No, I'm serious. I had stepchildren and I thought I loved them as my own, but then I had my own.
Now the stepchildren didn't live with me, and they have their own mother. They love me, and I love them, but they don't love me like they love their mother, and I don't love them like I love my own children.
If you don't have children, you just don't know, and it's not an insult, it's just the truth.
I don't doubt your sincerity for a moment. I know you honestly believe what you're saying. I know you love your step-kids, but you love your own more. As my wife says, "there's a reason the first time every 350 lb. football player get his face on TV the first words out of his mouth are a diffident 'hi Mom.'"

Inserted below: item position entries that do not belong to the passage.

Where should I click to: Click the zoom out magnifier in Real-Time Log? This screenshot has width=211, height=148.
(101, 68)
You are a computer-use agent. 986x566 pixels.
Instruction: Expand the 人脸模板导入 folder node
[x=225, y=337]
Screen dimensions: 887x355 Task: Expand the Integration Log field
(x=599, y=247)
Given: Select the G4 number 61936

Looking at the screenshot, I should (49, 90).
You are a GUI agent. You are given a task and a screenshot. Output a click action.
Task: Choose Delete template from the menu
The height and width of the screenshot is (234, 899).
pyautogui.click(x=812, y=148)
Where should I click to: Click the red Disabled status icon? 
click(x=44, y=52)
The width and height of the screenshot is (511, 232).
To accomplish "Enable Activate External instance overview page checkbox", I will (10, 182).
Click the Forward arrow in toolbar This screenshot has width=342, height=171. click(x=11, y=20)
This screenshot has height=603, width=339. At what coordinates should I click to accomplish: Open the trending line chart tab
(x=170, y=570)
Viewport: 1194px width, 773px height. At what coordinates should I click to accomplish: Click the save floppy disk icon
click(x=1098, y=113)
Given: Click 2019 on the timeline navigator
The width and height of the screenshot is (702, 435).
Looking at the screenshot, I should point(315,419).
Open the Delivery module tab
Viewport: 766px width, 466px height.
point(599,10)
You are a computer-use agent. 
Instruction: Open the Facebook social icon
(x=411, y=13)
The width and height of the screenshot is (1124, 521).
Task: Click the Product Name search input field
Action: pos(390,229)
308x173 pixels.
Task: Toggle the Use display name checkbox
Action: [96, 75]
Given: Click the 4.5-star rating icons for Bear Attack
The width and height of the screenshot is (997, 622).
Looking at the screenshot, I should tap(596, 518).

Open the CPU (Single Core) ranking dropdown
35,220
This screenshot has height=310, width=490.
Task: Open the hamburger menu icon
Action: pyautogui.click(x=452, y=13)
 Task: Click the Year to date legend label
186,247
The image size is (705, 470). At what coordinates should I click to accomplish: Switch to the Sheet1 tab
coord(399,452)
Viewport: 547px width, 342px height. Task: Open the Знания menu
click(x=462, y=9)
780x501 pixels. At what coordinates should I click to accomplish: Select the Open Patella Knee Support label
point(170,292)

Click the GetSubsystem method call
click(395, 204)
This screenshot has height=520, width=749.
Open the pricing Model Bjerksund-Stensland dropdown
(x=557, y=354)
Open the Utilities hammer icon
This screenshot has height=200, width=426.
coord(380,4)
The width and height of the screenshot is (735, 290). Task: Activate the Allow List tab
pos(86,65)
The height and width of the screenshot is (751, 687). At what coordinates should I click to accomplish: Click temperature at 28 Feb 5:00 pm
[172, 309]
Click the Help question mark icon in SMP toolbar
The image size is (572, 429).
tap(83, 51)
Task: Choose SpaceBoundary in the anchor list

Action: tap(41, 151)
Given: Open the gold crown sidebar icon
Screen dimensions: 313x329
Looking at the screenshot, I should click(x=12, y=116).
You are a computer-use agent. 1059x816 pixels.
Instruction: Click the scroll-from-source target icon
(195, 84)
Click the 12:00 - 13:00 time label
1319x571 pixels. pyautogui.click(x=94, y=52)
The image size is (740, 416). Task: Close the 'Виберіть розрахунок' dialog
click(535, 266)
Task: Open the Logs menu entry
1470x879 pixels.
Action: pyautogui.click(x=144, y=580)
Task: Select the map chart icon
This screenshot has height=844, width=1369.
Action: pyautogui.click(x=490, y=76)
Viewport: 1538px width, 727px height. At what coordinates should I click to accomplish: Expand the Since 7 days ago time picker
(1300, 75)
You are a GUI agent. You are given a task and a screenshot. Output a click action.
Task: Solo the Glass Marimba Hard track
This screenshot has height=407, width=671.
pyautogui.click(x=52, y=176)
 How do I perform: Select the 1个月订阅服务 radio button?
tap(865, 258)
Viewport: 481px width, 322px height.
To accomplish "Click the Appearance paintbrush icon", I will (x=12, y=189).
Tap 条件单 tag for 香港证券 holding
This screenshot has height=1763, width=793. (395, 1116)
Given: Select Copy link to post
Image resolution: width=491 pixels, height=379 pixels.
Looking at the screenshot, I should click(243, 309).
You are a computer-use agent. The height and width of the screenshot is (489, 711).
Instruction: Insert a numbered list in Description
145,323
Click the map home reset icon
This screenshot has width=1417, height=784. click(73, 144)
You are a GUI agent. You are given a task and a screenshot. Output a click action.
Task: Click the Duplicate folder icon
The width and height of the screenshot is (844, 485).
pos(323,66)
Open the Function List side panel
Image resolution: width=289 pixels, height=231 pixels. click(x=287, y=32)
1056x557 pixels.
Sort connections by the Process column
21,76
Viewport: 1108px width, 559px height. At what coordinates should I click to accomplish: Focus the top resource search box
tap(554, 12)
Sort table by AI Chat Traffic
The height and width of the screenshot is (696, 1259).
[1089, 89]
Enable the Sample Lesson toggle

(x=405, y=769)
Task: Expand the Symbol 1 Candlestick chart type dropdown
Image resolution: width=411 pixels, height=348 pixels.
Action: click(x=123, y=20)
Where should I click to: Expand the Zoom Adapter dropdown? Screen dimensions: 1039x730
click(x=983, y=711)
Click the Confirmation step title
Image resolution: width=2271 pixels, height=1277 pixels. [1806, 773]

Nevertheless, the world is full of "enabler" parents that "can't turn their back on their children." It makes very little difference to me what the "drug of choice" is; booze, dope, sex, it's all a variation on the same theme. They are all corrosive to the "life worth living," and sometimes require a "time out" for the child (even grown) to appreciate just how much it is costing to live that way.
Love is not fulfilling ones own desire for the presence of ones children. Love is caring more for them than for yourself, even to the point of denying yourself their affection if the circumstances are desperate enough to warrent it.
And it isn't any easier when there are other "parents" out there further enabling the wayward by telling them what bastards you are for not accepting their "choices."
I won't tell you about my children because that story isn't done yet, but I can tell you about myself, and trust me when I tell you my life has been immeasurably damaged because from a very early age I possessed enough verbal dexterity to mitigate damn near any sanction my parent brought to bear on me.
It was only when I went to live with the other parent (and their what I regard to be profound wisdom) that I learned just how badly I was injuring myself.